-------- Data extract --------
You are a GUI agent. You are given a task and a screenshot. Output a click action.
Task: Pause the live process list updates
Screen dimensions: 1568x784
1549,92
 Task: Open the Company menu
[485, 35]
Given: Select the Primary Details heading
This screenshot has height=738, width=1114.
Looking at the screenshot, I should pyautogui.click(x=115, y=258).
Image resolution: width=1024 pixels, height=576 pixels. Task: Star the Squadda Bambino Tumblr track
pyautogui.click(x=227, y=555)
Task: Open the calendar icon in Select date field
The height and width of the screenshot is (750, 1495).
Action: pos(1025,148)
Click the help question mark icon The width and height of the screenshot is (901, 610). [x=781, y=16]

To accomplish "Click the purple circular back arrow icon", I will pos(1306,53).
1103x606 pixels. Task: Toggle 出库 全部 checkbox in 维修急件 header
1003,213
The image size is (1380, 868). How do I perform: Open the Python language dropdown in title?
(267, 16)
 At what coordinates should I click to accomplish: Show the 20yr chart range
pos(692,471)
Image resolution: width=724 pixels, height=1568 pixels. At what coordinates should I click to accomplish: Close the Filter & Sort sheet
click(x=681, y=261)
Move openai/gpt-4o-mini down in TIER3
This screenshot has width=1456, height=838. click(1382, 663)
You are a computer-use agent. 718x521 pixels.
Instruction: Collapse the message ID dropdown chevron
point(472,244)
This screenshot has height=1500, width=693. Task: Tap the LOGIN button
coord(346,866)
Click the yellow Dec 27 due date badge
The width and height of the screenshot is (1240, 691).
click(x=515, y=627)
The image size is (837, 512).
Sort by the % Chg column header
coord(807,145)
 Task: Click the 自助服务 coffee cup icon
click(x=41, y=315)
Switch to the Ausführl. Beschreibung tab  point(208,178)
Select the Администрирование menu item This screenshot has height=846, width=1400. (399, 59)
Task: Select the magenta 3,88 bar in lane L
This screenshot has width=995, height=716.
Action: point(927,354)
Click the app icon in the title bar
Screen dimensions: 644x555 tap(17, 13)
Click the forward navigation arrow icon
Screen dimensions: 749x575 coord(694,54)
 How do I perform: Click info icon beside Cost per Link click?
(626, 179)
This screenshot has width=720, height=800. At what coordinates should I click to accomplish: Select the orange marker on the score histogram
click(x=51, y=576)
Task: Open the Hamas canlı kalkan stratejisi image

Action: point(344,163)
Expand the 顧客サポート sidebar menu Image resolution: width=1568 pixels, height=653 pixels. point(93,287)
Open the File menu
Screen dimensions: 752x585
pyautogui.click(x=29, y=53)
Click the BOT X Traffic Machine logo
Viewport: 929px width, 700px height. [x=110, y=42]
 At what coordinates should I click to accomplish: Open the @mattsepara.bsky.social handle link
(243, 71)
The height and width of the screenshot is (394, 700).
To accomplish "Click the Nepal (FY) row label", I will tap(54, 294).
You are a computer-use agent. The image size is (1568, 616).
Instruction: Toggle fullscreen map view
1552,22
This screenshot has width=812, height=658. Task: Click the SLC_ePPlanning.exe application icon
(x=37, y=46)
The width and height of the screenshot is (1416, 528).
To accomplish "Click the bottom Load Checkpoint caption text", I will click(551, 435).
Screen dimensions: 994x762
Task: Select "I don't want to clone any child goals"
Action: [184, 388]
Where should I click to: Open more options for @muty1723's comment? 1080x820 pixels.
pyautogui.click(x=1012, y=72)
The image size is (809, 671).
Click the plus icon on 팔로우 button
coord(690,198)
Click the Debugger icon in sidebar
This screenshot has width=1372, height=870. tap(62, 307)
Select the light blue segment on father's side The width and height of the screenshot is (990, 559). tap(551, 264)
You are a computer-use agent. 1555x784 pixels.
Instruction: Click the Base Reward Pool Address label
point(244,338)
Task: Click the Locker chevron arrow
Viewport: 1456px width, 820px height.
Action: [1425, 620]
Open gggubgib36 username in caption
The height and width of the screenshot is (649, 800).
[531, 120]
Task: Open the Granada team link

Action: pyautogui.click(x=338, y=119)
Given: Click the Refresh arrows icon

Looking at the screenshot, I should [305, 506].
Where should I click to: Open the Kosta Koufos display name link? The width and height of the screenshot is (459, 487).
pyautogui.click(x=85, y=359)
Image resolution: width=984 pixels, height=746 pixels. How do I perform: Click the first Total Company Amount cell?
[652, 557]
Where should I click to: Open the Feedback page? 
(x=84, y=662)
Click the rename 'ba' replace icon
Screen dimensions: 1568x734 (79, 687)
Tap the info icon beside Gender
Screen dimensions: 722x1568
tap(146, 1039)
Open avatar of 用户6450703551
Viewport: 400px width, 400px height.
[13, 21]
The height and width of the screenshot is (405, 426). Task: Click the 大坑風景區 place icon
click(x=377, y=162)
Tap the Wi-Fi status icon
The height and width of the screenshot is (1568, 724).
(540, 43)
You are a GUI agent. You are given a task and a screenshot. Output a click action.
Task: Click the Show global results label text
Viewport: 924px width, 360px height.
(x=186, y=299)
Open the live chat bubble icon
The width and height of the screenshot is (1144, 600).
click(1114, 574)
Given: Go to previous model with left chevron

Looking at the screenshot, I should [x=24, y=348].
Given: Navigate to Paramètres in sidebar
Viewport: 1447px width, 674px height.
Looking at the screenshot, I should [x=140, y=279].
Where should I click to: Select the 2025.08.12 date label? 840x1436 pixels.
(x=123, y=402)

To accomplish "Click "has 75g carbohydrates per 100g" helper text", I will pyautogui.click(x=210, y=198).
--------
Requirement: Give again, word for word, the lines of the listing, starting at its first line and ending with the line containing "Given: Select the Primary Details heading".

Task answer:
You are a GUI agent. You are given a task and a screenshot. Output a click action.
Task: Pause the live process list updates
Screen dimensions: 1568x784
1549,92
 Task: Open the Company menu
[485, 35]
Given: Select the Primary Details heading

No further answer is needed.